On spaces of Euclidean triangles and triangulated Euclidean surfaces
Ismail Saglam, Ken'Ichi Ohshika, Athanase Papadopoulos
TL;DR
This work constructs Thurston-style asymmetric metrics on spaces of Euclidean triangles and their triangulated surfaces, establishing two equivalent definitions: an edge-parameter ratio metric $\eta((A),(A'))$ and a Lipschitz-based description via best maps between boxes; both yield a Finsler structure with infinitesimal norm $F(A,v)=\max_i\{v_i/A_i\}$. It proves geodesic existence, characterizes geodesic paths (including bigeodesics), and provides multiple models (notably a 2D $(A_1,A_2)$-model) to understand the metric geometry. The authors extend the framework to spaces of singular Euclidean structures on surfaces with fixed triangulations, define analogous metrics and Finsler structures, and study topologies and completeness, giving Thurston-inspired completeness results and counterexamples. They further generalize to spaces of convex Euclidean polygons and discuss metrics obtained by averaging or taking the maximum over triangulations, analyzing their Finsler geometry and completeness behavior. Overall, the paper develops a robust theory of asymmetric, Finsler-type metrics for Euclidean triangulations and triangulated surfaces, with implications for Thurston-type deformation theories in Euclidean settings.
Abstract
In this paper, we introduce an asymmetric metric on the space of marked Euclidean triangles, and we prove several properties of this metric, including two equivalent definitions of this metric, one of them comparing ratios of functions of the edges, and the other one in terms of best Lipschitz maps.

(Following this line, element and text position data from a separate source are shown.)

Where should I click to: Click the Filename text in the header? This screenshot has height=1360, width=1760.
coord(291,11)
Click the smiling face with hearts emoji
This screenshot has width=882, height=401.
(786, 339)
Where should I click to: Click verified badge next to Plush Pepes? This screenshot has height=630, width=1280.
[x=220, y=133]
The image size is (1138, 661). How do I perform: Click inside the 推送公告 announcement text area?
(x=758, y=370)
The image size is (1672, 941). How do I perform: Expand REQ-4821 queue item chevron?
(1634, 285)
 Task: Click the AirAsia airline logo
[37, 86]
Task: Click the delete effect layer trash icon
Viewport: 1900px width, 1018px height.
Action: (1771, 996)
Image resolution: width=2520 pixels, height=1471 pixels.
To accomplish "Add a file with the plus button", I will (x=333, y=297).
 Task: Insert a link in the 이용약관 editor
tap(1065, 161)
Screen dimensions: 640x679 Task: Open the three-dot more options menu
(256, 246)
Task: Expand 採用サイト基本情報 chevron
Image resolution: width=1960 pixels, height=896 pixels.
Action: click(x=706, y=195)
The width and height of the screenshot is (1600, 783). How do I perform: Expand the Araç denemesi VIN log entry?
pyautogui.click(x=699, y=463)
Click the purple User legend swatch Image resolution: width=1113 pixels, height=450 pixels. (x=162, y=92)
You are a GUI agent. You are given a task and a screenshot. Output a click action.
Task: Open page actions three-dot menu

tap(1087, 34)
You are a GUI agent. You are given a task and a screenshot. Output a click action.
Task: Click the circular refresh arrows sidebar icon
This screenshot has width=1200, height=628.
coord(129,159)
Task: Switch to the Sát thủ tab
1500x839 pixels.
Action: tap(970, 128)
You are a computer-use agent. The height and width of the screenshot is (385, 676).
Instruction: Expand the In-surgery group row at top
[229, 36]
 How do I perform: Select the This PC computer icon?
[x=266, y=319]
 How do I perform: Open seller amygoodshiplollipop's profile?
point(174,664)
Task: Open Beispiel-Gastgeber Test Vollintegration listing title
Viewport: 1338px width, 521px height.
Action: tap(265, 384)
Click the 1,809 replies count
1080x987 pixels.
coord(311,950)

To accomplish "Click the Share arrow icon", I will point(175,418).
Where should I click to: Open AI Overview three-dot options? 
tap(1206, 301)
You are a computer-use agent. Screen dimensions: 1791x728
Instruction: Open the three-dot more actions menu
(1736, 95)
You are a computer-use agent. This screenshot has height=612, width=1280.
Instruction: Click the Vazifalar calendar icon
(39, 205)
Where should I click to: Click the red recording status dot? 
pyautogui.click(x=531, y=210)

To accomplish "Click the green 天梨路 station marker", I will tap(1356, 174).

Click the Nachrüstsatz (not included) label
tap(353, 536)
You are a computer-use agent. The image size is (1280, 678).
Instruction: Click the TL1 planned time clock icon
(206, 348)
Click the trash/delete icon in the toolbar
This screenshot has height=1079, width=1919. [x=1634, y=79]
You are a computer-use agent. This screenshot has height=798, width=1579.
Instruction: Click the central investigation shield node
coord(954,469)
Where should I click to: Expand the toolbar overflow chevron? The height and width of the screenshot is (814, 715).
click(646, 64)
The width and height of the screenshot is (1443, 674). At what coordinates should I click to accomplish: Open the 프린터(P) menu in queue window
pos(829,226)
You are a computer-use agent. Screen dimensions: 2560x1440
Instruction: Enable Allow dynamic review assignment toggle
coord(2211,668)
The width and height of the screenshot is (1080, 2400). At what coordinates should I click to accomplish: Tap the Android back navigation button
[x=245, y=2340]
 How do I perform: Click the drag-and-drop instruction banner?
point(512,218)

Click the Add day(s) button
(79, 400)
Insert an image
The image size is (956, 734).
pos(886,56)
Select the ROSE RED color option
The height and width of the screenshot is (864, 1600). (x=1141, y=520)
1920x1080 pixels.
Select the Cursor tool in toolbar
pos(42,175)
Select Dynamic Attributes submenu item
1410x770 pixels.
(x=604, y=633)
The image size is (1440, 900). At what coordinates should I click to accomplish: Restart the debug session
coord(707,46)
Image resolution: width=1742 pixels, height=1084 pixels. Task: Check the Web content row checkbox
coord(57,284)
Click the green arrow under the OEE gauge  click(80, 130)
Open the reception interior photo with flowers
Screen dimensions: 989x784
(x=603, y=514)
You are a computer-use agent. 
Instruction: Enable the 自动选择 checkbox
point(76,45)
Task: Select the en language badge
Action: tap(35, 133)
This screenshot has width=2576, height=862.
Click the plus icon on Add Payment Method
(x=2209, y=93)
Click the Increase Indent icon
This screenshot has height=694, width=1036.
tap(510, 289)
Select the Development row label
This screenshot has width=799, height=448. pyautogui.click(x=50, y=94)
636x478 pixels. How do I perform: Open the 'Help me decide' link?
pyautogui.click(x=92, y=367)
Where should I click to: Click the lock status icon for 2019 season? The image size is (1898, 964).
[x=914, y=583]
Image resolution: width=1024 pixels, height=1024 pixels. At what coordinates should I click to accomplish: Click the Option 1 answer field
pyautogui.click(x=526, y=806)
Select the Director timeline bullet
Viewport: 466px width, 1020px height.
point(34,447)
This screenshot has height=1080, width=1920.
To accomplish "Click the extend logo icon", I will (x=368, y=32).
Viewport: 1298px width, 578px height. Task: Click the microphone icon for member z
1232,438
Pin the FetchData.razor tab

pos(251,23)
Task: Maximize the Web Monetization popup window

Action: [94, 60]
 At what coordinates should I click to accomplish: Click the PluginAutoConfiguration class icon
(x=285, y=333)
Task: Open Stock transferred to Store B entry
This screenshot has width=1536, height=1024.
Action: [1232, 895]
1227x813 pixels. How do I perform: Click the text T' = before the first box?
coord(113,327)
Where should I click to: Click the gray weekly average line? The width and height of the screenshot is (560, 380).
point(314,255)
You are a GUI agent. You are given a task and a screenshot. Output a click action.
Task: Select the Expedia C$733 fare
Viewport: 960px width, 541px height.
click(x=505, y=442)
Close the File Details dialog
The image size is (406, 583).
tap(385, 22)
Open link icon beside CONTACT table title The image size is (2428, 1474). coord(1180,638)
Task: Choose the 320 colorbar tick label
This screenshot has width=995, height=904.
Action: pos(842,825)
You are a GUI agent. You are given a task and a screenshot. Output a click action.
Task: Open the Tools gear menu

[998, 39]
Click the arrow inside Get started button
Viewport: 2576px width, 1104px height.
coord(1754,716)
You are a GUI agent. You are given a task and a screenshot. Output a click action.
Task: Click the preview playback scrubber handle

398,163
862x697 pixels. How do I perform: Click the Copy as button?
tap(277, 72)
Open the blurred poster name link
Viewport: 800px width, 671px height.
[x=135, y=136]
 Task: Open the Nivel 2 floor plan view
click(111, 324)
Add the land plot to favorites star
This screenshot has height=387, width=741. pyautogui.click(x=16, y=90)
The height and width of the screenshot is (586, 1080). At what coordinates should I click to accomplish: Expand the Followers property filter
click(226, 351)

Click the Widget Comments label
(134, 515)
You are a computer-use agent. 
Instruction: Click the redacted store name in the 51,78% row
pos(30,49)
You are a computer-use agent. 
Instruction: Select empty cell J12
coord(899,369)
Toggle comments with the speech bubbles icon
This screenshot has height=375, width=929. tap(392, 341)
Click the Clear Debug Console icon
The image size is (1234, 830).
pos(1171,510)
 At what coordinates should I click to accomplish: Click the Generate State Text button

We give a description of the geodesics of this metric. We show that this metric is Finsler, and give a formula for its infinitesimal Finsler structure. We then generalise this study to the case of convex Euclidean polygons in the Euclidean plane and to surfaces equipped with singular Euclidean structures with an underlying fixed triangulation. After developing some elements of the theory of completeness and completion of asymmetric metrics which is adapted to our setting, we study the completeness of the metrics we introduce in this paper. These problems and the results obtained are motivated by Thurston's work developed in his paper Minimal stretch maps between hyperbolic surfaces. We provide an analogue of Thurston's theory in a Euclidean setting.